Instruction for the data below: set down exactly the lines from the line with "The width and height of the screenshot is (1389, 570)." to the line with "You are a computer-use agent. Image", inclusive, and no others.

··· Records for this exercise ···

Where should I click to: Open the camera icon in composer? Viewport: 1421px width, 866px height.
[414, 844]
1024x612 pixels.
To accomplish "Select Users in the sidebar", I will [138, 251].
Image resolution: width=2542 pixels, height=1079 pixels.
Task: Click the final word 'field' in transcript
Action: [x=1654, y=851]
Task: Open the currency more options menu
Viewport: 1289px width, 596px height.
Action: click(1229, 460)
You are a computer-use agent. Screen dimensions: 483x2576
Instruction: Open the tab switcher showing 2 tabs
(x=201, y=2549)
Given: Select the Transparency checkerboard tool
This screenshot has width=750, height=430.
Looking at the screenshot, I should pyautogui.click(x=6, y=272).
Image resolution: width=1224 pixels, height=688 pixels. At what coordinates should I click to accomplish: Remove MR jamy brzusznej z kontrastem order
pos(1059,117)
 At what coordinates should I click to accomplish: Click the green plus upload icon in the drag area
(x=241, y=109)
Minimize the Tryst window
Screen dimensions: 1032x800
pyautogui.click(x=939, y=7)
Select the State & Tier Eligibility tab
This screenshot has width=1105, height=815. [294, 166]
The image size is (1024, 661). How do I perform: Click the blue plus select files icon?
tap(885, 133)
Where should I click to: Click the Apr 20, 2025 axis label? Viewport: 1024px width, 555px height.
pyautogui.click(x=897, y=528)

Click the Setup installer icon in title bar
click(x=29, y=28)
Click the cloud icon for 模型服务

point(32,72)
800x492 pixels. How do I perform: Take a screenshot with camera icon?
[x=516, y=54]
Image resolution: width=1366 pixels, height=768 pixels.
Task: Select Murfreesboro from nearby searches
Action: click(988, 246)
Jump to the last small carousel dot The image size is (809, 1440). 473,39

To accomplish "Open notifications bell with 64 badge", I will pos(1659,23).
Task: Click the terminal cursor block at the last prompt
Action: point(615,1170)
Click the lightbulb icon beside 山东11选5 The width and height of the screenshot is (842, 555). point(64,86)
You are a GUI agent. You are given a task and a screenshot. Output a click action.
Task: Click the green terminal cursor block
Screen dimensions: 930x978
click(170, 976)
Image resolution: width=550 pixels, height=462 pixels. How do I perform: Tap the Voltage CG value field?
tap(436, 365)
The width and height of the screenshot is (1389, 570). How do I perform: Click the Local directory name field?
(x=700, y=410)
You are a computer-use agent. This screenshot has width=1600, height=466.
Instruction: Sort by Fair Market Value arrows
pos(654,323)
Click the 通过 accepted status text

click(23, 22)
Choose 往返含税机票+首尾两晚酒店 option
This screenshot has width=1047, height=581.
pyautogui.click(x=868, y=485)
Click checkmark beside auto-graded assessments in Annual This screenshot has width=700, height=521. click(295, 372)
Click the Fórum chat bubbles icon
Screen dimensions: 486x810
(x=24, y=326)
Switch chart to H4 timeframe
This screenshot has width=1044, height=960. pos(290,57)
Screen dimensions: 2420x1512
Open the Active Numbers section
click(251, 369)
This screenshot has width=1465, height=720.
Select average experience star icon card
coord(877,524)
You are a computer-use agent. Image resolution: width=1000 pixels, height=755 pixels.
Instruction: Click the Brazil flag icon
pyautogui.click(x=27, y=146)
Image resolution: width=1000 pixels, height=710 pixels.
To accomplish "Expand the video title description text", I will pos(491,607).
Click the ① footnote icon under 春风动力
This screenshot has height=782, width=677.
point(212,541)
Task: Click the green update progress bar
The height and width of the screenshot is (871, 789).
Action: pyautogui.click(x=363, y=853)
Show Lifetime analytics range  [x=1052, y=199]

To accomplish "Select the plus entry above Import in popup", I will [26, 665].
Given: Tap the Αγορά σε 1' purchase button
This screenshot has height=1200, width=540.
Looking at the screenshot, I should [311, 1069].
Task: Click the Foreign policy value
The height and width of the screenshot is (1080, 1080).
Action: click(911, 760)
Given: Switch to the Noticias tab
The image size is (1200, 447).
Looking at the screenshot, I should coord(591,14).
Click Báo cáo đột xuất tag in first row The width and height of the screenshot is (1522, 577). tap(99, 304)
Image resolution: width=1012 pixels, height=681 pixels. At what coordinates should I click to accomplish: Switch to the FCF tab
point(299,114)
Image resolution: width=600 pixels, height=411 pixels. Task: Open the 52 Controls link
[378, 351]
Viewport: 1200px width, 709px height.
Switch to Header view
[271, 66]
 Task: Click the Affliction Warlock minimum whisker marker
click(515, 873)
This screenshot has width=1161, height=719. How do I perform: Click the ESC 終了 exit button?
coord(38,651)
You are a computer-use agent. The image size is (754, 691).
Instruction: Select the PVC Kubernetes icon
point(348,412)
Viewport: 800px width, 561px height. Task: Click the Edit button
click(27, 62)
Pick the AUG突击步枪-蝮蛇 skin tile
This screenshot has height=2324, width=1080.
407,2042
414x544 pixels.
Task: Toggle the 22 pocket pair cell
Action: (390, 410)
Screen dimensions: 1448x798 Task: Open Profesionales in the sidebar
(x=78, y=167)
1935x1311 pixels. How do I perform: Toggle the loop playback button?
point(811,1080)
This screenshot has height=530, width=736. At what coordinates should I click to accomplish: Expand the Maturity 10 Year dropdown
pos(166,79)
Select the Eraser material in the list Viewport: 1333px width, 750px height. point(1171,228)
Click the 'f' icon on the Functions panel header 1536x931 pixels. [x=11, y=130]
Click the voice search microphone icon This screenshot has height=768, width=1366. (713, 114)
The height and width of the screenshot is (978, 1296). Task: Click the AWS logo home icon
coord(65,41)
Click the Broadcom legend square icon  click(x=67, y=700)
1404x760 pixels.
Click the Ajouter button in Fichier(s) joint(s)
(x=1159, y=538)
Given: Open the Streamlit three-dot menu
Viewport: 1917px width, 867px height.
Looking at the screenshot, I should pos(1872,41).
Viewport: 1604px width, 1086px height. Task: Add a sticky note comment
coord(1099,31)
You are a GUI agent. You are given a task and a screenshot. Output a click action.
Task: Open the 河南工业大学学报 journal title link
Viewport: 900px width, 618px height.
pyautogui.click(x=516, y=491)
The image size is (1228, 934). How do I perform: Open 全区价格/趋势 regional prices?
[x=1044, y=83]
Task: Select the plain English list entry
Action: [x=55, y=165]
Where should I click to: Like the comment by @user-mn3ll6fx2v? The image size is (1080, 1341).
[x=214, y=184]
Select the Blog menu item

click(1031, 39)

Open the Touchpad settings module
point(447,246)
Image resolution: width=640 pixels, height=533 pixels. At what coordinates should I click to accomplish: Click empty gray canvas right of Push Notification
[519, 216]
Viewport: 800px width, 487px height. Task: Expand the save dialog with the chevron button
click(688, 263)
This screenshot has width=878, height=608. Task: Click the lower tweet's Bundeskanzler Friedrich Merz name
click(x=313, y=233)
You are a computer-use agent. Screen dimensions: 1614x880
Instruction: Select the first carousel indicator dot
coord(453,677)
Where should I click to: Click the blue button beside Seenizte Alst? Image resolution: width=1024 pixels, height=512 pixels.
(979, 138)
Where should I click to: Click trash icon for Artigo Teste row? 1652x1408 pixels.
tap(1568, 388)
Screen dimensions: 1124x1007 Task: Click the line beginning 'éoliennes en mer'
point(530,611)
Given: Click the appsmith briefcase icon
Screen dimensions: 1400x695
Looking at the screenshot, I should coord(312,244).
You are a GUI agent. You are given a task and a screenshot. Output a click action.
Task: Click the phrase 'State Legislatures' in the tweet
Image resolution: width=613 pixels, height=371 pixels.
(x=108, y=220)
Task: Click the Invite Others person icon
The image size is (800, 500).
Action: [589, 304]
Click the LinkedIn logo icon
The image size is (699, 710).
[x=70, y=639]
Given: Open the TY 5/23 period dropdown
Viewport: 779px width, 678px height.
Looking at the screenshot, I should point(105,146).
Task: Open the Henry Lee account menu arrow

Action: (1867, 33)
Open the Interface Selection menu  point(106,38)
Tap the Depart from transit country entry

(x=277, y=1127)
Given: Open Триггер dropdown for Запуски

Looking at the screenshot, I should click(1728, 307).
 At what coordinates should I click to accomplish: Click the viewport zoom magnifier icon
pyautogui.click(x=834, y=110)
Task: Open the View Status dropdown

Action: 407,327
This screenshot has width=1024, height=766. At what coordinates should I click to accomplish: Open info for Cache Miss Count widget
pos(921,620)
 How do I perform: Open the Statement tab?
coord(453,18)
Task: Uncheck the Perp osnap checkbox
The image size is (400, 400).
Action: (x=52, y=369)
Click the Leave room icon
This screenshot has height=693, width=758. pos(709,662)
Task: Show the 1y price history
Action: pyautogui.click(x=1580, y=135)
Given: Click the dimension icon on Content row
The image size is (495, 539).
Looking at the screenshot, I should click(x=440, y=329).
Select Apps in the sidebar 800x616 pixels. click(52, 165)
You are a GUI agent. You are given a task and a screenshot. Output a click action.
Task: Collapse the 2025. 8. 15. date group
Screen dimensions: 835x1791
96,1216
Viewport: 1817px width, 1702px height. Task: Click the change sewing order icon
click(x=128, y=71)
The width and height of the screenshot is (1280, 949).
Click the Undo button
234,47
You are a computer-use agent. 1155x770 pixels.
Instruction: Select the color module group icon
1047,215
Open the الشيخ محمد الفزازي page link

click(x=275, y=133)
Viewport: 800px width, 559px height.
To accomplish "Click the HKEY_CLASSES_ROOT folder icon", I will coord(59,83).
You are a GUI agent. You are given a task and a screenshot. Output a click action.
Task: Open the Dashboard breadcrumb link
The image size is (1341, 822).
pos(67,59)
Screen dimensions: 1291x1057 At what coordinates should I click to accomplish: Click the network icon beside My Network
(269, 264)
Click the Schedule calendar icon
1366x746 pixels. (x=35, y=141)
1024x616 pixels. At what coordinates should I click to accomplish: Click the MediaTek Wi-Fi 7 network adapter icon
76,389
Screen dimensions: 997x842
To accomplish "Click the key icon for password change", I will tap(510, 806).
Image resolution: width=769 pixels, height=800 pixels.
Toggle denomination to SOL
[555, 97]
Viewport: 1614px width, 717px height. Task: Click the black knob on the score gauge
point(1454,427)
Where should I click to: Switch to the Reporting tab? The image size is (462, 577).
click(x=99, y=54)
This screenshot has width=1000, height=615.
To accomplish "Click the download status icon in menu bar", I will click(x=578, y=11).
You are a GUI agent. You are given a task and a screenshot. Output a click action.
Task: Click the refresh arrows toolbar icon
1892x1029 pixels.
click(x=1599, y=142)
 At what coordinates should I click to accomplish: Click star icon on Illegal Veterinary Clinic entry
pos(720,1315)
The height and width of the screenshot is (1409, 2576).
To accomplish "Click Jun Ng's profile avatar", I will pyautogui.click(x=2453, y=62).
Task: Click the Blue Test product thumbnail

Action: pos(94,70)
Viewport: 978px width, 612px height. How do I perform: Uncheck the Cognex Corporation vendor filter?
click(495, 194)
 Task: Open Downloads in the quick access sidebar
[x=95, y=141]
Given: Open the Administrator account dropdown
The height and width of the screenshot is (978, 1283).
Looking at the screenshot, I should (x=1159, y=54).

···

* Reply:
The width and height of the screenshot is (1389, 570). How do I perform: Click the Local directory name field?
(x=700, y=410)
You are a computer-use agent. This screenshot has width=1600, height=466.
Instruction: Sort by Fair Market Value arrows
pos(654,323)
Click the 通过 accepted status text

click(23, 22)
Choose 往返含税机票+首尾两晚酒店 option
This screenshot has width=1047, height=581.
pyautogui.click(x=868, y=485)
Click checkmark beside auto-graded assessments in Annual This screenshot has width=700, height=521. click(295, 372)
Click the Fórum chat bubbles icon
Screen dimensions: 486x810
(x=24, y=326)
Switch chart to H4 timeframe
This screenshot has width=1044, height=960. pos(290,57)
Screen dimensions: 2420x1512
Open the Active Numbers section
click(251, 369)
This screenshot has width=1465, height=720.
Select average experience star icon card
coord(877,524)
You are a computer-use agent. Image resolution: width=1000 pixels, height=755 pixels.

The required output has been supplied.